MATERIAL PROVIDED »
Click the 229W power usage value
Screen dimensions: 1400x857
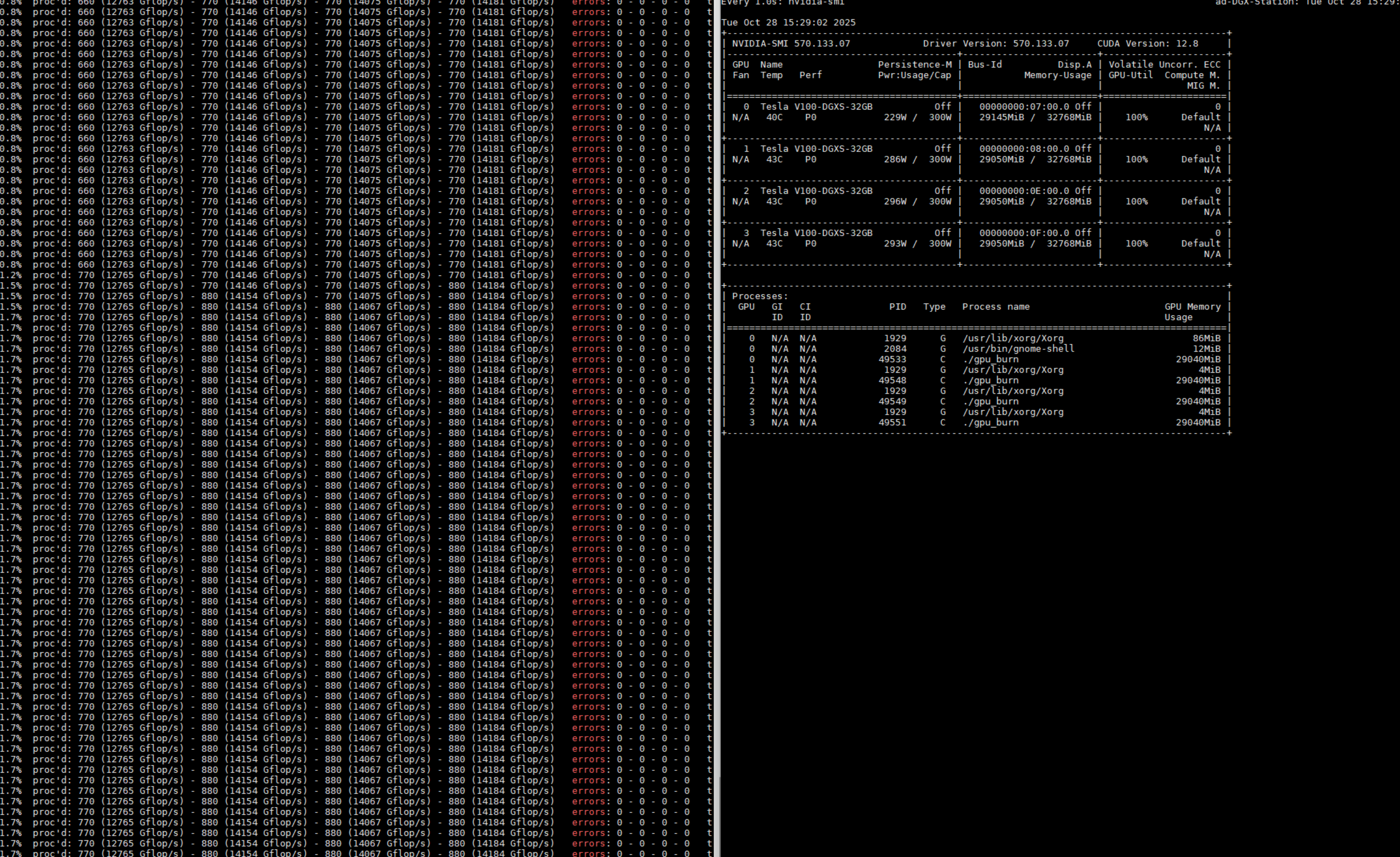[895, 117]
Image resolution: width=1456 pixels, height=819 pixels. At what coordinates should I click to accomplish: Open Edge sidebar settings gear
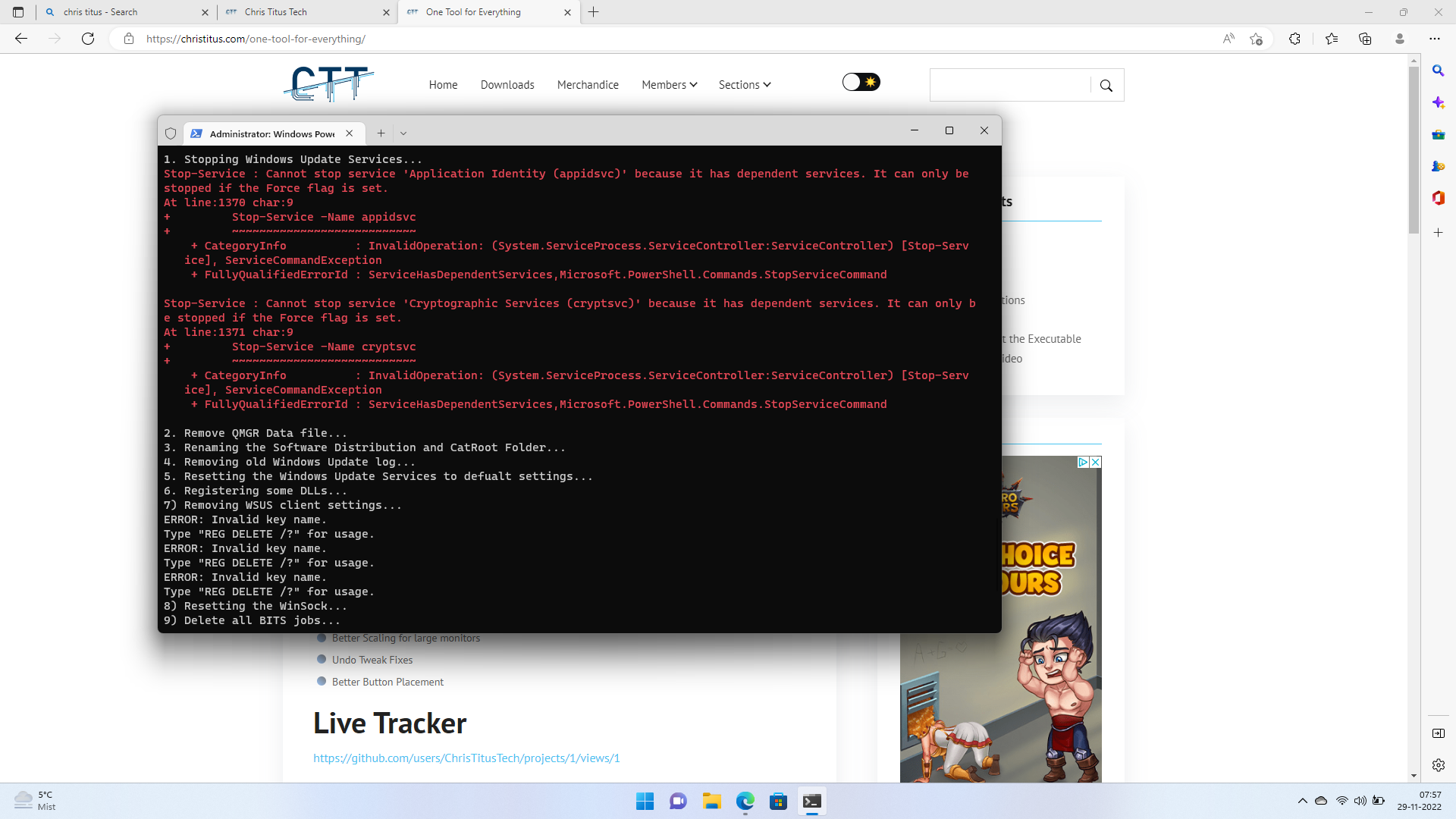[1439, 765]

WHAT THIS TASK INVOLVES » A verbatim copy of the records is needed, with all images omitted.

FINISHED EXERCISE »
Click the 229W power usage value
Screen dimensions: 1400x857
[895, 117]
Image resolution: width=1456 pixels, height=819 pixels. At what coordinates should I click to accomplish: Open Edge sidebar settings gear
[1439, 765]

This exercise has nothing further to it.